Artists

José María Rodríguez Acosta

Granada, 1878 - Granada, 1941

  • On the Balcony

    1903

José María Rodríguez-Acosta was born in Granada on 25 February 1878. In 1889 he completed his primary studies and began training as an artist with the master José Larrocha and at the Granada School of Arts and Crafts. Between 1890 and 1895 he furthered his studies at the Faculty of Science in Granada University, which he combined with painting, and also befriended the painter López Mezquita. In 1899 he settled in Madrid in order to devote himself to painting. As a pupil of Emilio Sala he made many trips to Paris. In 1900 he visited the Exposition Universelle and began a series of landscapes of Granada and genre scenes. In 1904 he received an honorary mention at the National Exhibition for Pastoral de Longo; in 1906 he was awarded the second-place medal at the National Exhibition of Fine Arts for En el santuario (“At the Shrine”); in 1908 he obtained a medal first-class at the National Exhibition of Fine Arts for Gitanos del Sacromonte (“Gypies of the Sacromonte”); in 1910 he painted La tentación de la montaña (“The Temptation on the Mount”), for which he received a full commandership of the order of Alfonso X; and in 1912 he secured the medal of honour at the International Exhibition in Amsterdam for En el santuario. In 1913 Rodríguez-Acosta travelled to France and Switzerland, staying in Paris and Geneva, and also made his first trip to Egypt.

#### GIVEN TASK:
Carry on the biography of the painter José María Rodríguez-Acosta from the sentence about his 1913 travels to France, Switzerland and Egypt.

#### PROVIDED MATERIAL:
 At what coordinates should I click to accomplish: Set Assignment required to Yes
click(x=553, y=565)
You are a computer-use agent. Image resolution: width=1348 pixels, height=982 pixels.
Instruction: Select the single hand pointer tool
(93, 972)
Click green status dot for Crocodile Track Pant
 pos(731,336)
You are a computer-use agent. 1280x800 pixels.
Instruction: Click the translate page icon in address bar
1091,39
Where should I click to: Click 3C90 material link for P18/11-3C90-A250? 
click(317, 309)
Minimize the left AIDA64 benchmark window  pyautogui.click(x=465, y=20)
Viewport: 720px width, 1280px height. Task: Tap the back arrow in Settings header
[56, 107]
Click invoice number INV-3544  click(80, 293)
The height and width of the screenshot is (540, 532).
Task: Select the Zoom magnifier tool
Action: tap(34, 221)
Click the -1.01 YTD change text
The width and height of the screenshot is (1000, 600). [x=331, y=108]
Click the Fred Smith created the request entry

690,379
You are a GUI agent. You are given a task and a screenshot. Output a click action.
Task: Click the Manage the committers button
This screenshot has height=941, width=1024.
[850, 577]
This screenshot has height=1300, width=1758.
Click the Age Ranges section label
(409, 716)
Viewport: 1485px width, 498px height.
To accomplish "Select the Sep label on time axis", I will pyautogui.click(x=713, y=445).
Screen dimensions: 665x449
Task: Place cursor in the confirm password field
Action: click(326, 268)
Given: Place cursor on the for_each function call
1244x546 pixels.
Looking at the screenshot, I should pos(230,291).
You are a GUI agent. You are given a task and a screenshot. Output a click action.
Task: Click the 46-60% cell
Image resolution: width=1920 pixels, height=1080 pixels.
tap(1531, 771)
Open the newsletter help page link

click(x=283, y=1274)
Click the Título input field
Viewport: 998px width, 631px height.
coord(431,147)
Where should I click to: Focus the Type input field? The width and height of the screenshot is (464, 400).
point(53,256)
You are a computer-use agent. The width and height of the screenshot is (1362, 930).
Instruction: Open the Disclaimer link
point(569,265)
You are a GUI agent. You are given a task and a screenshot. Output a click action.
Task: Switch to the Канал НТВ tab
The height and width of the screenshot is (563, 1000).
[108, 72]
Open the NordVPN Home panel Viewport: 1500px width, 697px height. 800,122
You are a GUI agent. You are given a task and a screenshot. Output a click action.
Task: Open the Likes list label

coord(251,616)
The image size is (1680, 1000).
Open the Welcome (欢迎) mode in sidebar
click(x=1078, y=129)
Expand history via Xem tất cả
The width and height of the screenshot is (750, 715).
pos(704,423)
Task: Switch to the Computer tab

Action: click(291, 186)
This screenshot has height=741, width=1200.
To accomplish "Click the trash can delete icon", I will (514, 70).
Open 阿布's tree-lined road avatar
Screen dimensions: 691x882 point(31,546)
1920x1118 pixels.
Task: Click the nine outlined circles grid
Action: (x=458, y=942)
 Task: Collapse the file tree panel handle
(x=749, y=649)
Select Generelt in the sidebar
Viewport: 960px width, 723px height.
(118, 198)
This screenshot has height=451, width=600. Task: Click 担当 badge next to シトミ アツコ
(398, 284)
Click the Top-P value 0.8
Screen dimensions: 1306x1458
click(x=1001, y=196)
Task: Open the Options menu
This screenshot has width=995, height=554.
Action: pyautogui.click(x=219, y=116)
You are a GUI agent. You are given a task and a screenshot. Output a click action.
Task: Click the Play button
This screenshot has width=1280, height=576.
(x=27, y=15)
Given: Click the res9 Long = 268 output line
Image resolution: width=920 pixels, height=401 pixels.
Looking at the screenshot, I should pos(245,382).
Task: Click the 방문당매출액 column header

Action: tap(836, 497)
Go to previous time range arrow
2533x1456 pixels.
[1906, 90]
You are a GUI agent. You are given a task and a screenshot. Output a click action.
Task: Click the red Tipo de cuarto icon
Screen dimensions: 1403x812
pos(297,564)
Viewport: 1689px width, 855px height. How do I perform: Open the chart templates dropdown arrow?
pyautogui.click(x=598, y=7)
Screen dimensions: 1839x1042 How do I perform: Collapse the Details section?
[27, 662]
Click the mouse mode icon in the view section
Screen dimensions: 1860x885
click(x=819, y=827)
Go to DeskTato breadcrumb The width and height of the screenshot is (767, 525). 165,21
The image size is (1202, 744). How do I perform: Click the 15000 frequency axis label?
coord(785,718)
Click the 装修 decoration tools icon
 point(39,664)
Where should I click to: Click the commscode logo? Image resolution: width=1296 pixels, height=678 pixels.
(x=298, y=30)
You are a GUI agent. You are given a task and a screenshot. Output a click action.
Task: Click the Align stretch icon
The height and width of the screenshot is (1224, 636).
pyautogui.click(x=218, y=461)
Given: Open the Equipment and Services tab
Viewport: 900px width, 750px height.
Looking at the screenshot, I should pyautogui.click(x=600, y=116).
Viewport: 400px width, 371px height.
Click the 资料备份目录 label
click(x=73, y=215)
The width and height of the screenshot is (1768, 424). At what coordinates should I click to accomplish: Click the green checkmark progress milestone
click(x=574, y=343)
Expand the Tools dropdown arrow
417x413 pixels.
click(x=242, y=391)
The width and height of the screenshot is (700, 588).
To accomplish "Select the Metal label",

#### REPLY:
When the First World War broke out he sought refuge in Granada and began building his studio and home – a traditional Carmen with a garden – near the Alhambra and practically abandoned painting. In 1923 he was involved in starting up the Revista de Occidente founded by Ortega y Gasset. Five years later his Carmen and studio in Granada was complete and he slowly returned to painting. He took part in the exhibition of “A Hundred Years of Spanish Painting” shown in Belgium and Holland. He travelled to the United States and Canada in 1932; to Germany and Russia in 1933; and to Egypt, India and Africa in 1934. He also took part in the Venice Biennale with Desnudo de la mantilla (“Nude in a Mantilla”) and established the Rodríguez-Acosta Foundation that was based in his Granada home.

When the Spanish Civil War broke out Rodríguez-Acosta isolated himself in his Granada studio and gradually returned to painting. He produced still-lifes and a few nudes, most of which would remain unfinished. Between 1939 and 1940 he concentrated on painting female nudes from a new approach laden with symbolism.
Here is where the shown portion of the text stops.